> BRIEF
The line containing "You are a computer-use" marks the start; extract exactly from it through the last line of the entries, and omit any pictures.

> GIVEN ENTRIES
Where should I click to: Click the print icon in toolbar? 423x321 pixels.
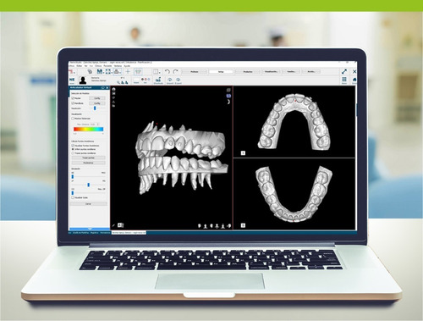click(x=117, y=71)
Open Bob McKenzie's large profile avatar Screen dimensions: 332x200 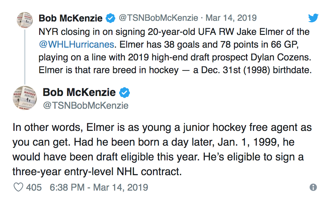tap(25, 98)
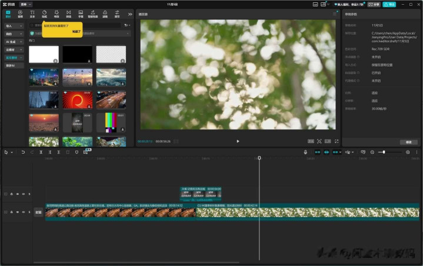Toggle mute speaker on the main video track

[x=24, y=212]
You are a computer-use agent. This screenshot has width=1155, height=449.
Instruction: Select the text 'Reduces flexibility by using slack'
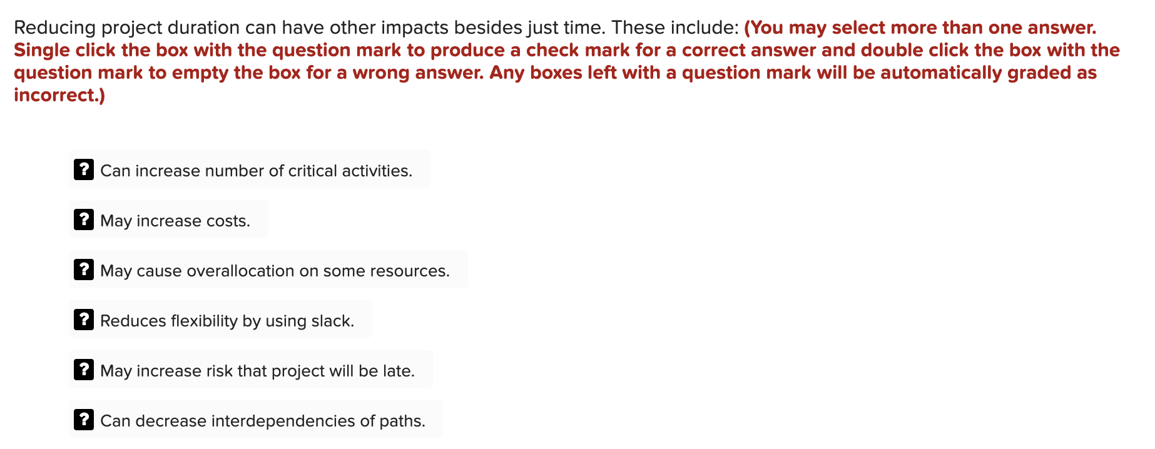[x=226, y=320]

> YOUR SOLUTION
You are a computer-use agent. This screenshot has width=1155, height=449.
Instruction: Select the text 'Reduces flexibility by using slack'
[x=226, y=320]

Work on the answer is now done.